DOH-run hospitals
UNFORTUNATELY in this Southeast Asian nation of more than 100 million people, many of them poor, there are owners and administrators of private hospitals who have absolutely no moral scruples.
Even during difficult times, like national health emergencies and natural disasters, these heartless and greedy Filipinos overprice their medicine and medical services beyond the reach of the poor.
And people find it difficult to understand why some public medical facilities turn away patients, particularly the poor, due to lack of hospital beds, health professionals and vital equipment.
Note that DOH-run hospitals often serve patients beyond their authorized bed capacities and are further constrained by the lack of adequate staffing and maintenance/operating resources.
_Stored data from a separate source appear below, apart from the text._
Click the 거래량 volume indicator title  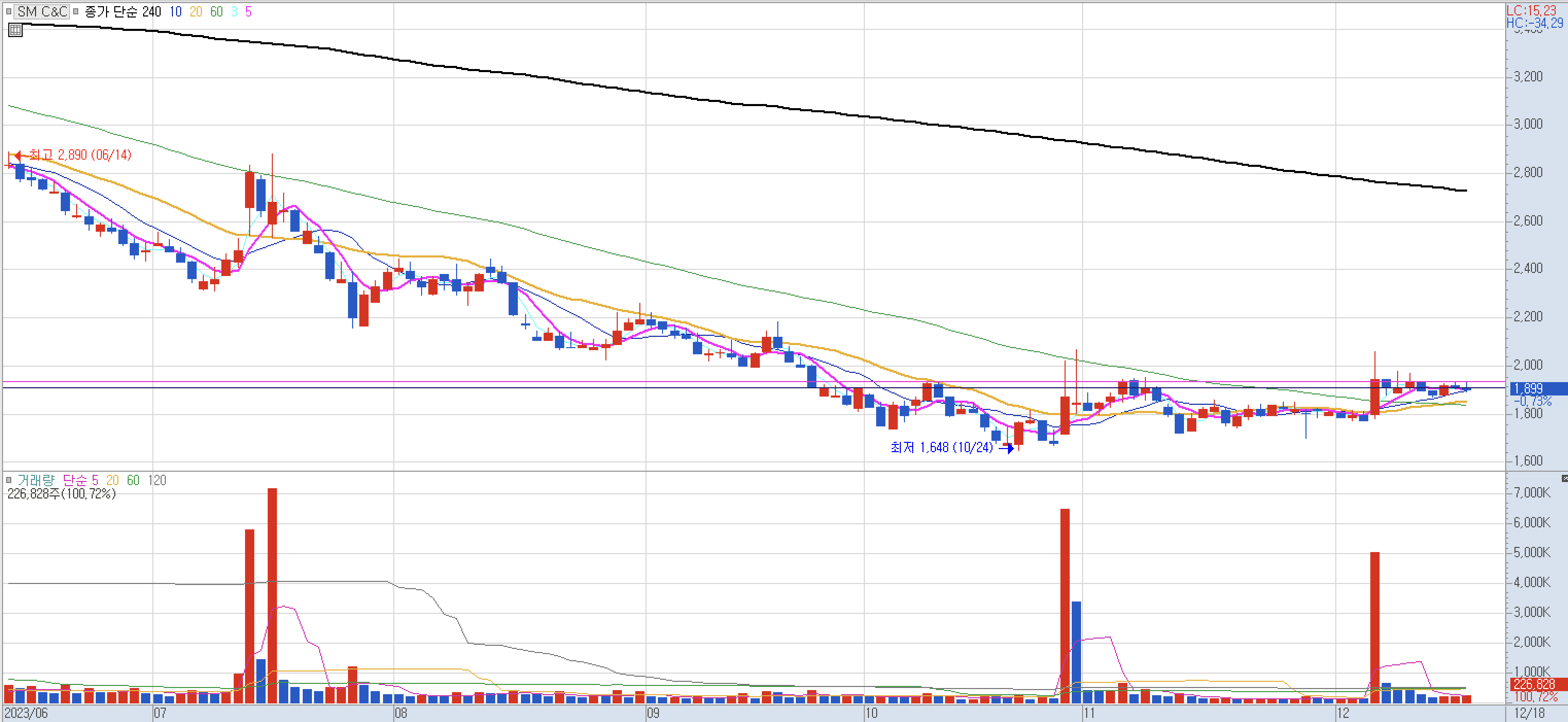[x=36, y=480]
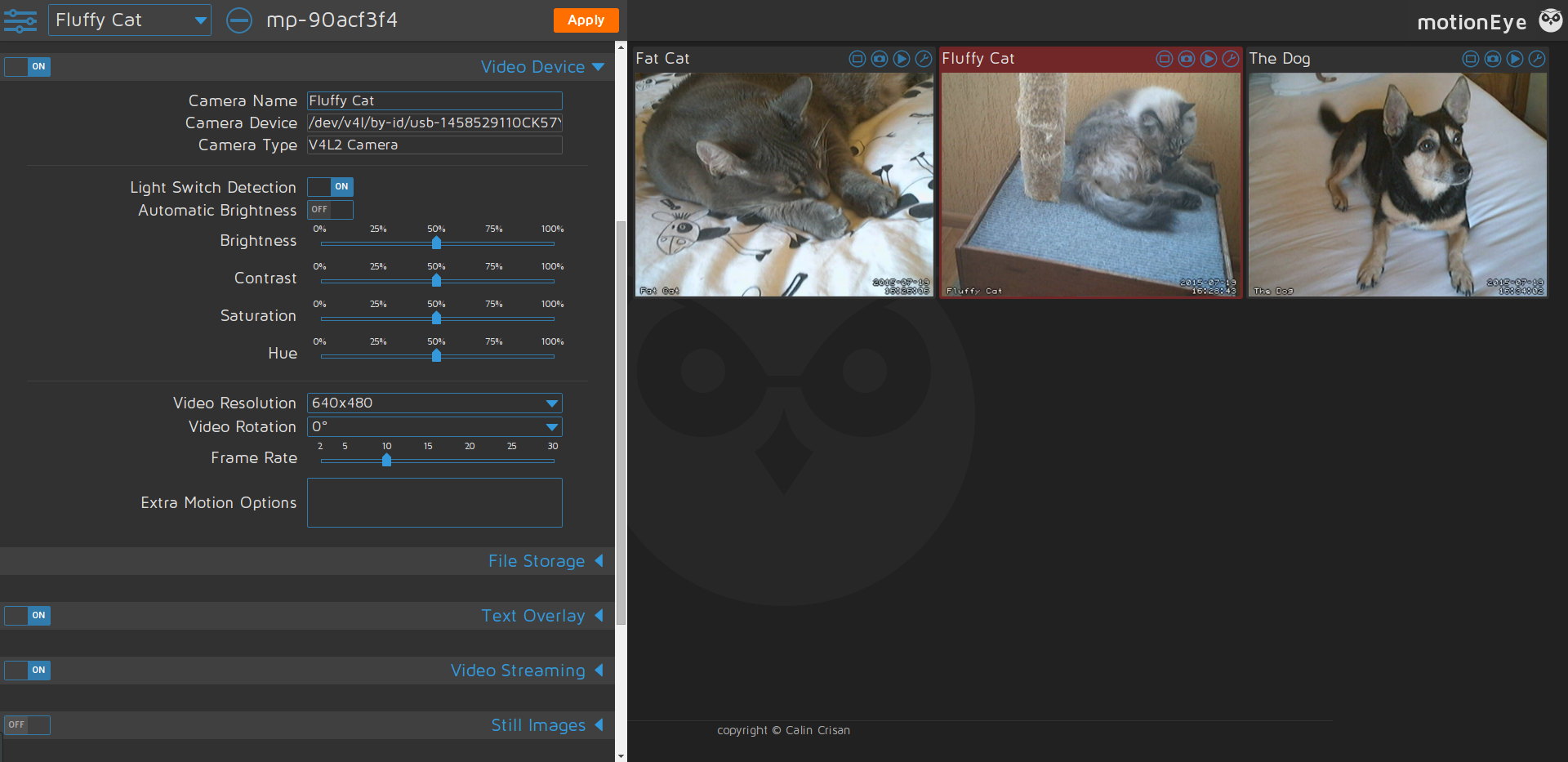Click the motionEye owl logo
The width and height of the screenshot is (1568, 762).
(1551, 20)
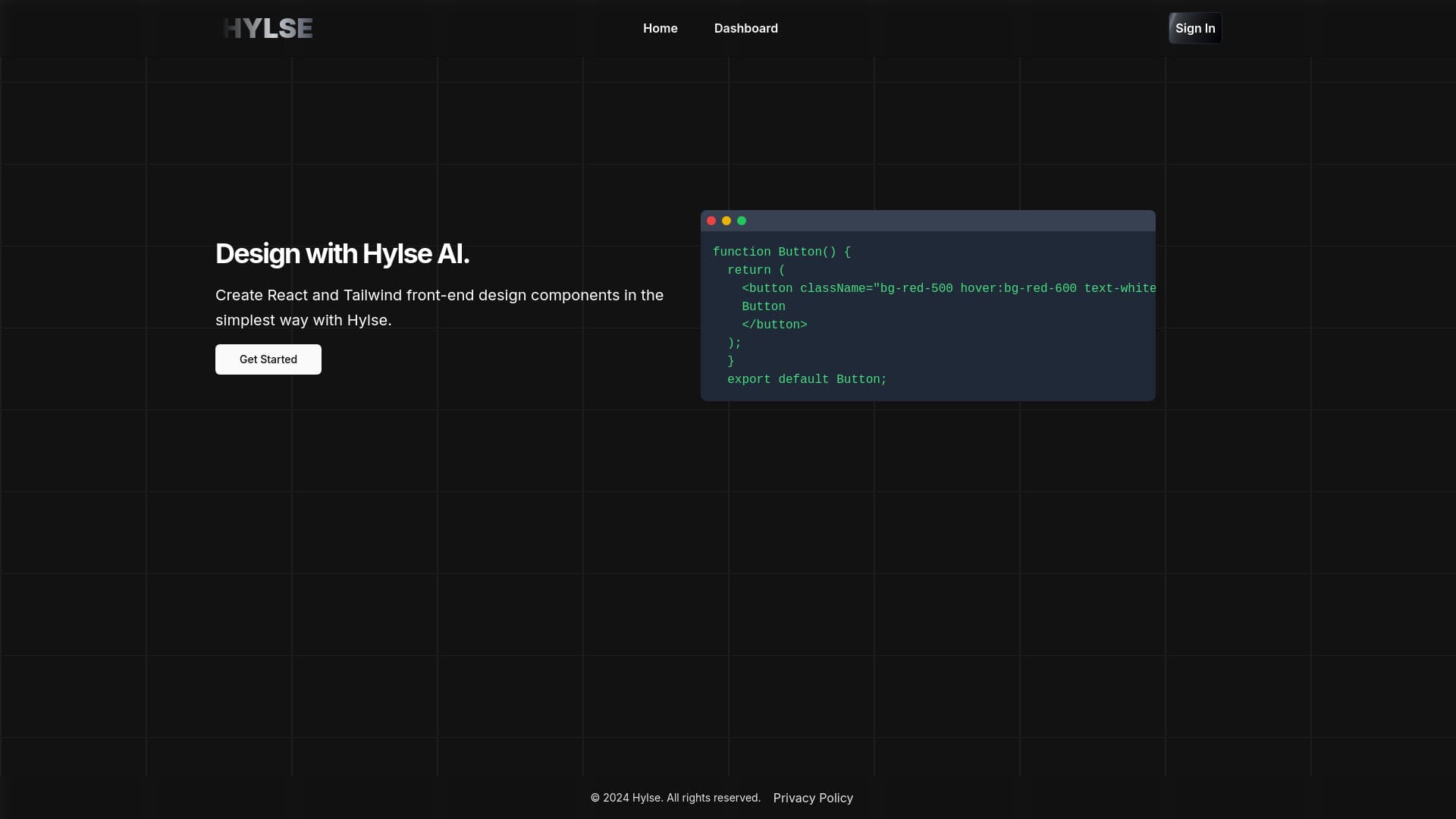1456x819 pixels.
Task: Navigate to Home in the top navigation
Action: pyautogui.click(x=660, y=28)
We, thus, urge the 24-member Senate to hasten the approval of a bill seeking to make “easier” the process of increasing the bed capacity of a Department of Health (DOH)-operated hospital.
Authored by Senator Christopher Lawrence “Bong” Go, Senate Bill (SB) No. 1226 authorizes the health department to increase the bed capacity and service capability of its retained hospitals.
Under current regulations, a DOH-run hospital can only increase its bed capacity and improve its service capability through legislation which, according to various quarters, is “certainly unacceptable.”
In filing SB No. 1226, Go, a former Special Assistant to the President, underscored the importance of having a more efficient way of enhancing the capabilities of government-operated hospitals.
“Ayusin po natin ang proseso para matulungan ang ating mga kababayan na kinakailangang magpagamot. Kapag maayos ang kalusugan natin, mas madali ang pag-asenso ng bayan,” he added.
Certainly, it’s high time to address the many problems confronting government hospitals across the country.